Critics often object to researchers accepting money from organizations that violate a university’s mission of “social responsibility.” Guilty organizations might include tobacco companies or websites that sell research papers to students, she writes. Applying this objection consistently, Jones argues, would rule out funding from companies that make products that endanger public health – such as soda manufacturers. For the same reason, the objection that a funding source “creates harmful products” is deficient, she holds. If this objection were enough to disqualify a funding source, researchers would have to eschew money from fast food chains, wine growers and sports car manufacturers – not just tobacco companies.
And it’s acceptable, she says, to take money from an unethical donor -- as long as the donor doesn’t direct the researcher to slant her results.

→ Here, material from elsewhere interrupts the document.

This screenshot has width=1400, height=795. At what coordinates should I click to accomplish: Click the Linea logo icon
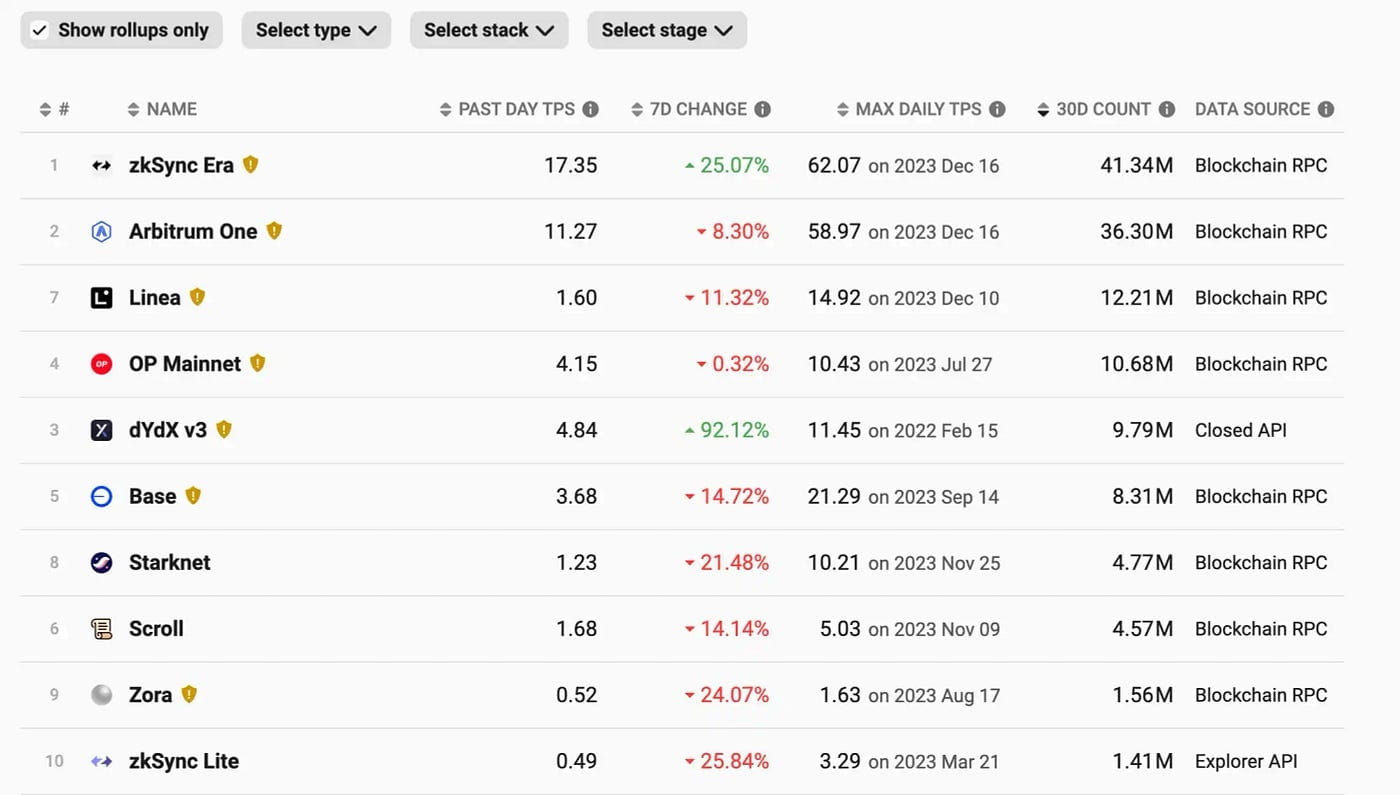tap(101, 298)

Just because a company engages in unethical practices doesn’t mean it can’t also fund projects that do good, Jones argues.
She also bats away the concern that accepting funding might give a company legitimacy, or leave the impression that the university is condoning an unethical entity. “Determining the motives of a donor is not easy, although it is also not necessary,” Jones writes. “[T]here is no reason to assume that funding is inappropriate merely because a donor hopes to gain something by providing the funding. If no inappropriate strings are attached … the funding source is viable.”
Arguments that researchers should avoid funding sources with ethically dubious histories also fall short, she holds. (Jones calls this argument the “sins of the past” criterion.) A problem arises only if there are strings attached to the money, she says.
Finally, the claim that all private money is “dirty” is tunnel-eyed, Jones holds. “It’s amusing that we think government money is somehow clean but private money is somehow dirty,” she said in an interview. “I look at the state of Texas and I say, for God’s sake, our government is more ethically suspect than our funding sources.”
Kenneth Pimple, who teaches and writes about research ethics at Indiana University's Poynter Center for the Study of Ethics and American Institutions, said he doubts that "there's any clean money today, if there ever was." He found Jones's analysis convincing, on the whole. But she understates two concerns that others often overstate, he said.
A university, a center or a researcher that accepts money from a "tainted" source takes a risk. That risk grows each time such funding is sought or accepted. "Somewhere along the line," Pimple said, "repetition of risky behavior fades into unacceptably irresponsible behavior, which is more or less equivalent to unethical behavior."
Second, Pimple said, Jones understates the likelihood that a researcher will "conform to the norms or desires of the funder -- that dirty money will pervert the recipient."
"One contact with one unclean company is unlikely to spoil you entirely, but we do tend to try to please our benefactors," he said. "It might be possible, even easy, to accept money once from a tainted source without being affected. But how long can that go on?"
Jones concedes that a murky area exists between “strings attached” funding -- wherein a donor places constraints on the research -- and research that’s entirely free of outside pressure. But the real problem in such cases is the “weakness on the part of a researcher, center, or university that would allow the objectivity of their work to be undermined by their perception that it would please the funding source,” she writes.
“It has to come down to the integrity of the researcher,” Jones said.
Taking outside funding as inevitable, she advocates heightened standards of transparency when it comes to disclosing funding sources. Researchers should list their funding sources on their websites, and disclose funding at the beginning, not the end, of publications. “It should be stated at the outset – here’s where my money comes from, here’s what I’ve got to say,” Jones said. “We live in a generation where people don’t read to the end.”
Her standards may seem relaxed. But Jones, for her part, has rejected funding offers. “I have turned money down,” she said. “I won’t tell you from whom.”